The rights of flora and fauna were protected better than those of unborn children, the Bishops' Conference said Monday, in commenting on a new abortion law which is being prepared by Prime Minister Jose Luis Rodriguez Zapatero's socialist government.
The 'hypocritical' church defended 'stale' points of view, socialist representative Jose Blanco charged, while Bishops' Conference spokesman Juan Antonio Martinez Camino said the church wanted Spaniards to 'think about the need to protect life.'
The government intends to relax the 1985 abortion law, freeing women from having to justify their abortions in the first 14 weeks of pregnancy.
More than 100,000 abortions are already performed annually in Spain, usually on grounds of danger to the mother's psychological health.
Health Minister Bernat Soria said the reform would put Spanish legislation in line with other European countries.
The church, however, is planning a campaign of posters and leaflets showing a child and a lynx, an endangered species. 'And me? Protect my life!' the child says.
'Sensitivity towards animal protection seems good to us, but it is paradoxical not to protect the human being,' Camino said.

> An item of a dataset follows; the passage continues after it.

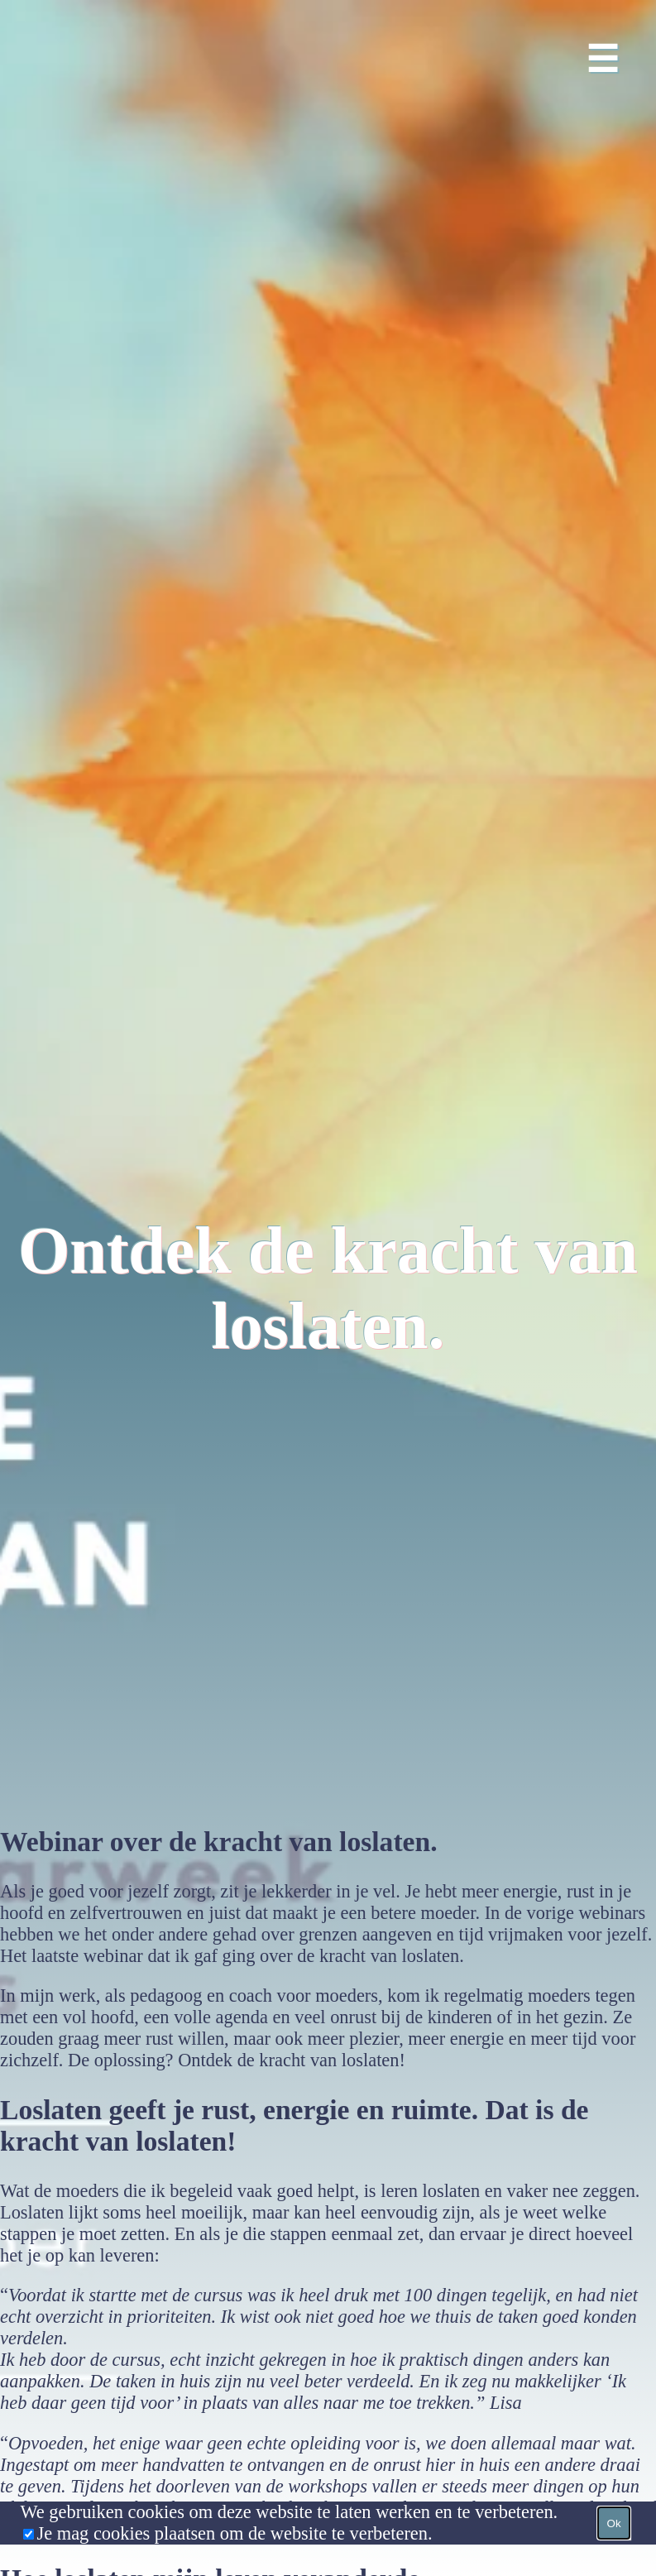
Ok (614, 2523)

Biologist Fernando Hiraldo accused the church of unethical behaviour and 'bad taste' in 'despising' efforts to defend biodiversity.

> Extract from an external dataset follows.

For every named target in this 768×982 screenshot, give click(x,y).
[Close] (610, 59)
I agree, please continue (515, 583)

About 1,000 scientists and other professionals meanwhile issued a declaration opposing the liberalization of abortion. An embryo consisting of a single cell was already a form of human life, bioethics expert Monica Lopez Barahona said.
The intellectuals criticized the possibility that the new law might allow girls as young as 16 years to abort without their parents' knowledge.

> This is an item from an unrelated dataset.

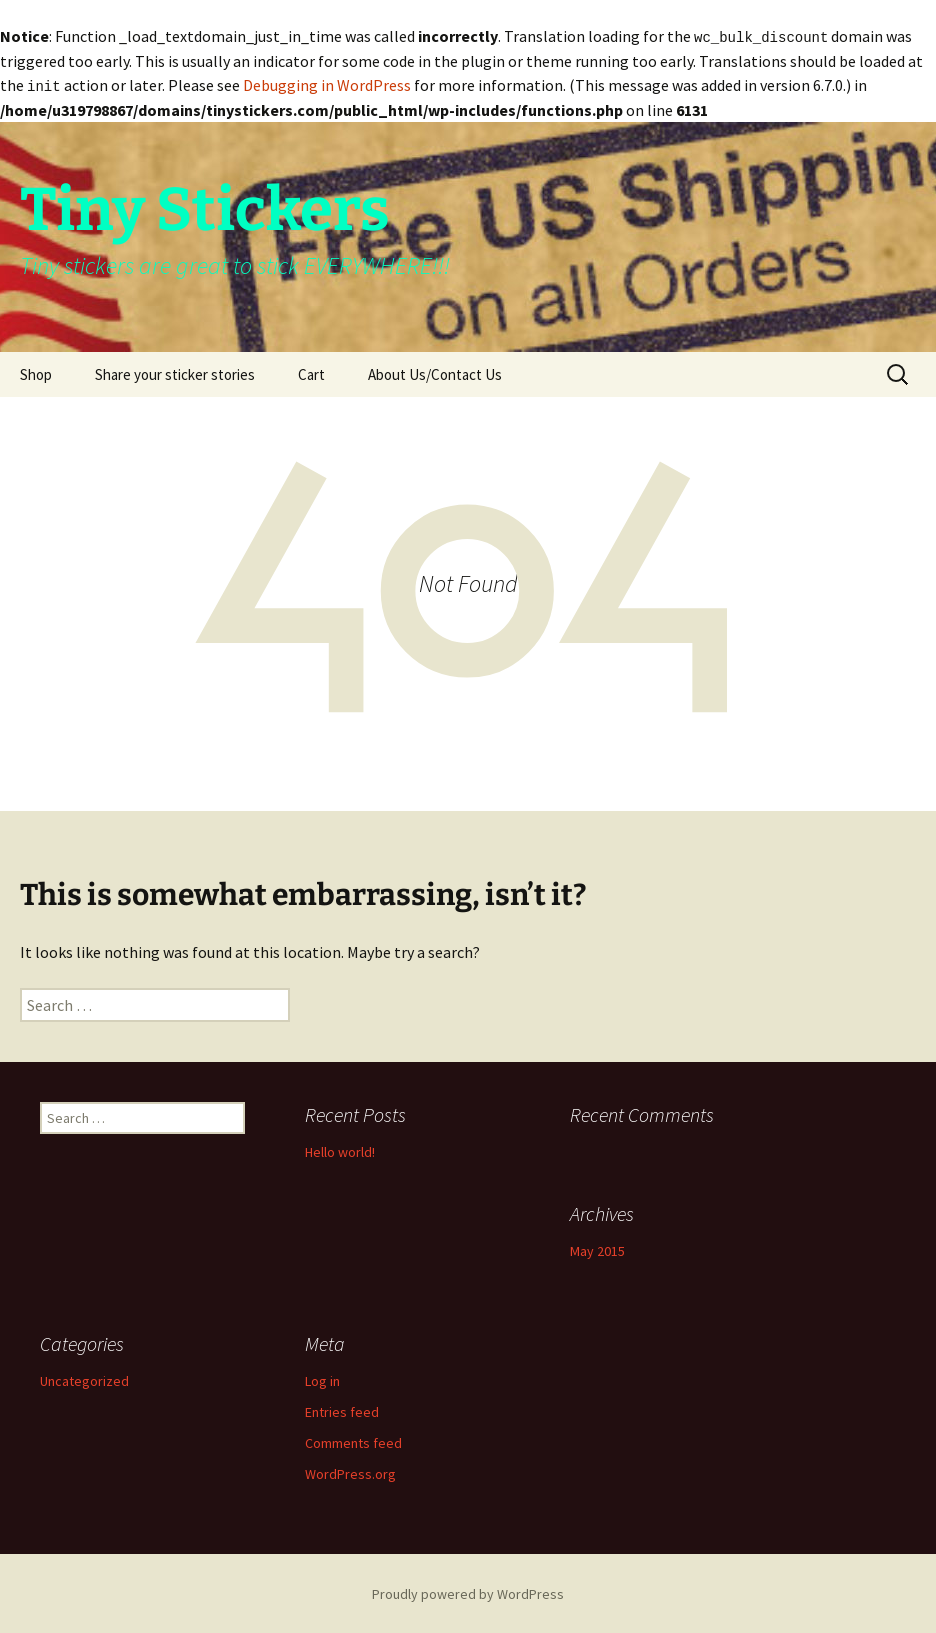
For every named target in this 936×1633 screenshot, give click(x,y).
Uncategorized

The opposition conservative People's Party (PP) said it opposed the reform, because 'abortion cannot be another contraceptive.'
The church also opposes medical procedures such as the genetic selection of a child whose umbilical cord was used to cure his older brother of a severe form of anemia recently in Seville.
Relative peace had reigned for about a year between the government and the church, whose representatives earlier attended massive rallies against the legalization of homosexual marriage.